Abdullah clasped his shoulder. “He lost his equilibrium along with his beard.”
Grandma’s eyes twinkled and Azhar felt as if he were luxuriating in a warm bath.
She winked, her smile slowly fading. “Lovely view, isn’t it? Well, it was more beautiful once, but we’re working on that. Over there is New Jersey. You’ve been downtown and there, across the East River, is Brooklyn and Queens. Both have boisterous work forces. New businesses opening daily.”
“Manhattan remains behind.”
“Yes,” Lenora admitted. “But compared to what it was, growing.

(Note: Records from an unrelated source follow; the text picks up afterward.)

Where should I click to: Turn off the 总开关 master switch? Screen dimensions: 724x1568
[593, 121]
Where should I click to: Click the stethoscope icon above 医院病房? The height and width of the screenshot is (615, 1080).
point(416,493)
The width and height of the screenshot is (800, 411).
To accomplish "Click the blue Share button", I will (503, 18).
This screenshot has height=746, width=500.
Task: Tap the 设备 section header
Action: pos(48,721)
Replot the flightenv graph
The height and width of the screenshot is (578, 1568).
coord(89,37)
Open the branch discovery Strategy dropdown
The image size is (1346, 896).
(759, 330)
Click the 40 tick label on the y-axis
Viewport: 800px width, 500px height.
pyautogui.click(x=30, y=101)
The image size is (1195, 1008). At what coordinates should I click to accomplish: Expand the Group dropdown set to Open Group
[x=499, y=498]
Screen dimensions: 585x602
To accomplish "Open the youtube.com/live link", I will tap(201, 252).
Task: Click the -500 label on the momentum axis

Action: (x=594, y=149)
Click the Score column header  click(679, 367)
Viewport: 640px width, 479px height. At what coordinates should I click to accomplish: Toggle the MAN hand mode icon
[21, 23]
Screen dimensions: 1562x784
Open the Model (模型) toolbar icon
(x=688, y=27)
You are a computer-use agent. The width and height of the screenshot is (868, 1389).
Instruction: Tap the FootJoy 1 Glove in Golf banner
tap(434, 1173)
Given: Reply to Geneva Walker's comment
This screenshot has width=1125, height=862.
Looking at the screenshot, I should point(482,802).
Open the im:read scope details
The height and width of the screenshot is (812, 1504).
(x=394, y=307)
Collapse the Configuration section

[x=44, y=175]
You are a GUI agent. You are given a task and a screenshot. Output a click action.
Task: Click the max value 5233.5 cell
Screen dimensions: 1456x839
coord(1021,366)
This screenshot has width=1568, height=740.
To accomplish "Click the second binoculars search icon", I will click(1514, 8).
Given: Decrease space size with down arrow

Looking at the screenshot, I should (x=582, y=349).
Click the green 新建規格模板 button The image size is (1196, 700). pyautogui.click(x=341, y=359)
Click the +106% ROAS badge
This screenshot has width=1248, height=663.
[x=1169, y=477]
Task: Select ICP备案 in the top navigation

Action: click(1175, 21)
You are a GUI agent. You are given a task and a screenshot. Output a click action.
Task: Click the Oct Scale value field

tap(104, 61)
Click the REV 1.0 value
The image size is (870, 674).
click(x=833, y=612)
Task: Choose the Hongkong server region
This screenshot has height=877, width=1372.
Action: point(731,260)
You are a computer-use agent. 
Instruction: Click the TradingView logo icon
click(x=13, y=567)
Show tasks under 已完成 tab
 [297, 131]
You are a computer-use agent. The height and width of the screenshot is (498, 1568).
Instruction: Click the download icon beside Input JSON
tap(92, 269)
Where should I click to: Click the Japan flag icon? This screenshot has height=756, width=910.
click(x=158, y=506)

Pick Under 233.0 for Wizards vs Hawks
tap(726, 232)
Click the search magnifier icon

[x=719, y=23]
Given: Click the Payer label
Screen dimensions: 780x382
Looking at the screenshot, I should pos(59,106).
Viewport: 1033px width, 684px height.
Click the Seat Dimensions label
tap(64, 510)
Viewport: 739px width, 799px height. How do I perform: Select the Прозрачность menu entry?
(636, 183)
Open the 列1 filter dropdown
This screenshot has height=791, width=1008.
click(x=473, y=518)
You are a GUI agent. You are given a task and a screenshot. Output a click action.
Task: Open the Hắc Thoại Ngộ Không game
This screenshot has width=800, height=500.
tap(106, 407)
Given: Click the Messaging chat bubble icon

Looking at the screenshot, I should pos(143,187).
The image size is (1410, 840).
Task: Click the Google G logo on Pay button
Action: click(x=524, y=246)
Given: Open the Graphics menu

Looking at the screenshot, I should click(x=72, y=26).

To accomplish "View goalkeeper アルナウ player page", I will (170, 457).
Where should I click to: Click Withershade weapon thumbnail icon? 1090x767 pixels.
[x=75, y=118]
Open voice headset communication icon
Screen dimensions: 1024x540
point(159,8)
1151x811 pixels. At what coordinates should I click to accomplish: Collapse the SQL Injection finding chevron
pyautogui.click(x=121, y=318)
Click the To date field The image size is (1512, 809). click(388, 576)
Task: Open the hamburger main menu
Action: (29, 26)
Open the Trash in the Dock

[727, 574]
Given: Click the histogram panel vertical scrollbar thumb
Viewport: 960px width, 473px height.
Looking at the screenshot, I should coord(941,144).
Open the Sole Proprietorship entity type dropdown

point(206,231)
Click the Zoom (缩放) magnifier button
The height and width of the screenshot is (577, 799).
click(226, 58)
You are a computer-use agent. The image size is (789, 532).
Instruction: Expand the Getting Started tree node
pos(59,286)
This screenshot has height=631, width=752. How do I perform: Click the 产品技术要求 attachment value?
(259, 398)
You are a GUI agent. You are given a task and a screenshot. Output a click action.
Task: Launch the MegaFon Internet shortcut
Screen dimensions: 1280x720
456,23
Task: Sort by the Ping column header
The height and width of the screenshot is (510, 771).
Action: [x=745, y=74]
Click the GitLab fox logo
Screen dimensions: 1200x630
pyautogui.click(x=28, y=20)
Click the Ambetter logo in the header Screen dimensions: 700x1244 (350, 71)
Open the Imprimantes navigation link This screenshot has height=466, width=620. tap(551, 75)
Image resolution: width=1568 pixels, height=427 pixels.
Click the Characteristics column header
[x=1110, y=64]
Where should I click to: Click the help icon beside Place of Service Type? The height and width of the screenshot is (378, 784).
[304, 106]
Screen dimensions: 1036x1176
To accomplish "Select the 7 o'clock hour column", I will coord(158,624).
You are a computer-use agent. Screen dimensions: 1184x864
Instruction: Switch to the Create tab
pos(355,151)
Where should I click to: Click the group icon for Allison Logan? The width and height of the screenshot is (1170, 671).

Sometimes that’s the only useful metric.”
Abdullah pointed at a cluster of lights. “That is your Bronx?”
“My Bronx.” Grandma beamed. “It had always been the, well, there’s an old saying, red-haired stepchild.” She smiled at their puzzled frowns. “That means neglected. The murderers didn’t think it was important enough to attack a poor, less educated community.”
They stared at the Bronx as if expecting the lights to join the conversation.
“The trip went well?” she finally asked, edging away from the passing tourists.
“Your sea chart was perfect. Docking codes worked and no one has questioned our papers.”
Grandma nodded, pleased.
“But how do you say where we’re from? I pronounced it Geeohja and got a few curious looks.”
She chuckled again; Azhar felt as if she were scrubbing his scalp with scented shampoo.
“Close enough. We still don’t get enough visitors from other states for anyone to distinguish accents. But it’s increasing. If you’d gone uptown, north, to 50th Street in the midtown area, you would’ve seen we’re re-opening the famous Radio City Music Hall.”
Abdullah did a dainty little kick of both legs. Grandma did her own kicks, putting her arm on his shoulder. Azhar was embarrassed.
“Azhar isn’t sure about our dancing.” Grandma nudged him.
“He has many virtues,” Abdullah said over his protests, “but artistic insights isn’t one of them.”
“My dear friend Tomas is like that, too. Shall we?” Grandma tucked the shawl back on and slipped her hands through the crook of their arms.
The glow of the restaurant sign, Schulmann’s, guided them down a long black street. An old waiter with uncombed white hair warmly greeted Grandma, warily nodding at Azhar and Abdullah as he led them past a few old men by the front door and into a red plastic booth at the rear.
“The usual, Lenora?”
“I’m not sure yet, Nathan. But definitely a Cel-Ray for everyone.” She winked knowingly at Abdullah and Azhar, who were peering suspiciously at the bowl of pickles and sour tomatoes on the scuffed black-and-white table.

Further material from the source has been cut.